Invalid No Data Alerts
Incident Report for Scout
Postmortem

At 12:18pm Eastern today Level3 experienced an issue in a router within their network that caused disruption for connections passing through this upstream.

Traffic re-routed through other available providers and no other providers were impacted by this outage. The Level3 upstream connection is restored and stable at this time and the provider is investigating this issue with their own vendors.

These network issues can be difficult for us to detect as they don't impact everyone. For example, it didn't impact our outside monitoring systems, so we weren't notified of the issue.

We've added a trigger on our Network Interfaces to alert us of sustained drops in network traffic to help us more quickly identify this problem in the future.

Posted Apr 28, 2014 - 14:40 MDT

Resolved
This incident has been resolved.
Posted Apr 28, 2014 - 13:35 MDT
Update
We're talking with our hosting provider to get more background on the network outage.
Posted Apr 28, 2014 - 11:06 MDT
Update
It appears that all servers are reporting again. This appeared to impact 2.3% of servers reporting to Scout.

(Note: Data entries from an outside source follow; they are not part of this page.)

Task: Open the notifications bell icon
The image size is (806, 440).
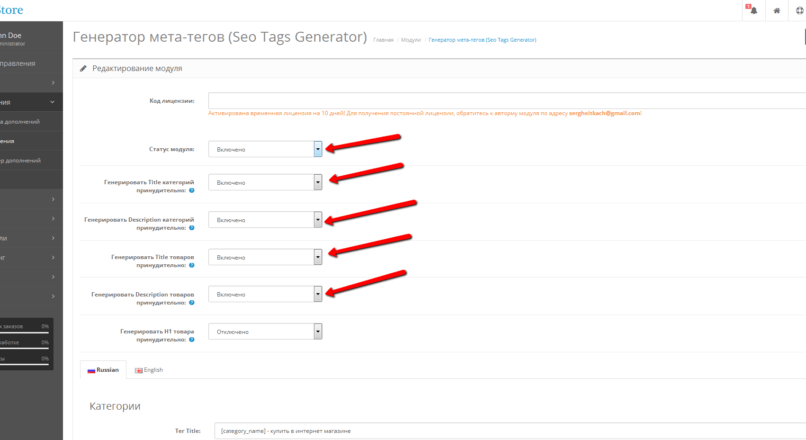Action: 750,10
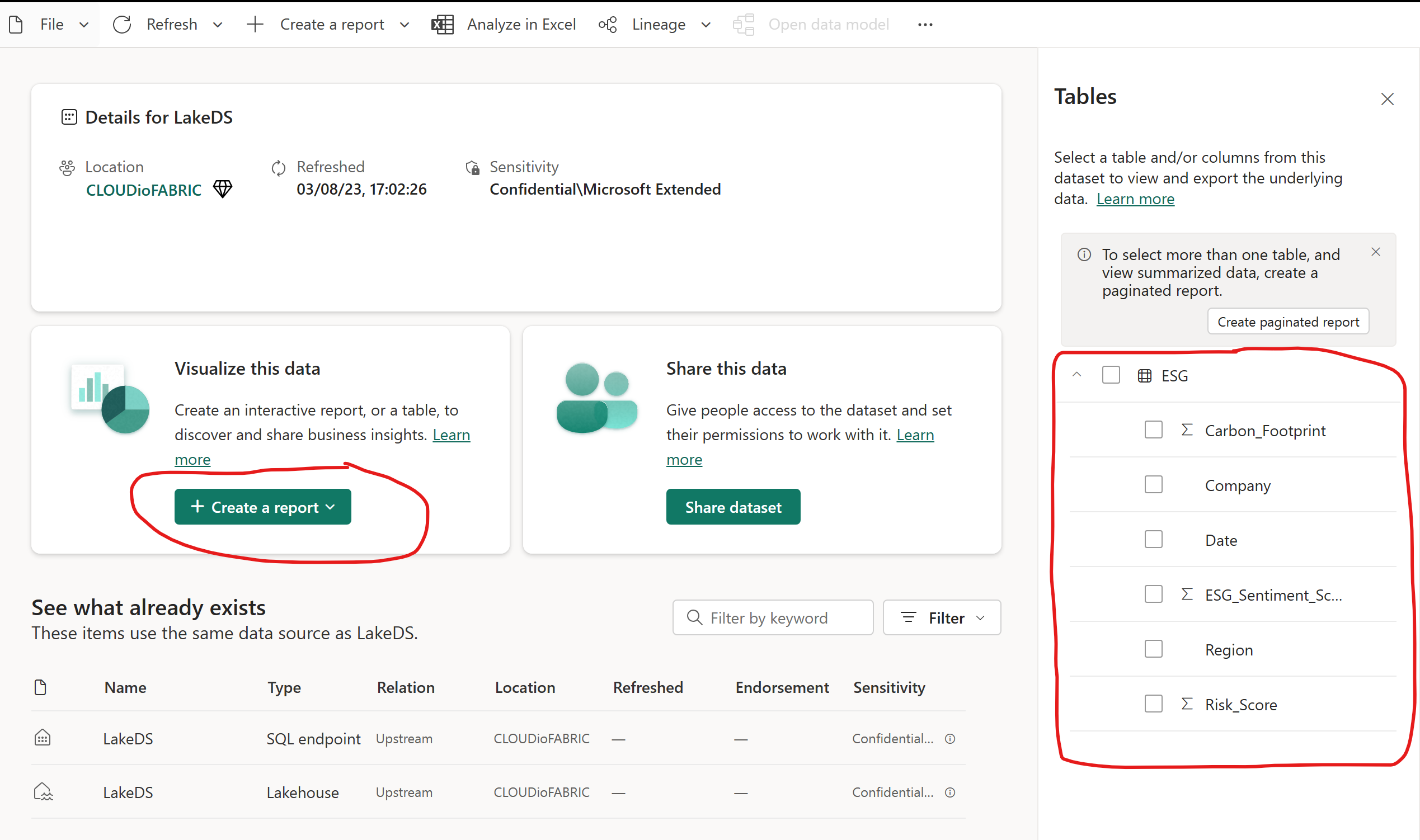Open the Filter dropdown
1420x840 pixels.
pos(942,617)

It looks like a network issue - all of our Pingdom checks are passing and there are no stability issues on our servers. We've had multiple reports of issues coming from the EC2 us-west-2 region and Terramark Cloud in Virginia.
Posted Apr 28, 2014 - 10:47 MDT
Investigating
We're hearing reports of invalid "No Data" Alerts being sent from scoutapp.com. We're investigating the issue.
Posted Apr 28, 2014 - 10:25 MDT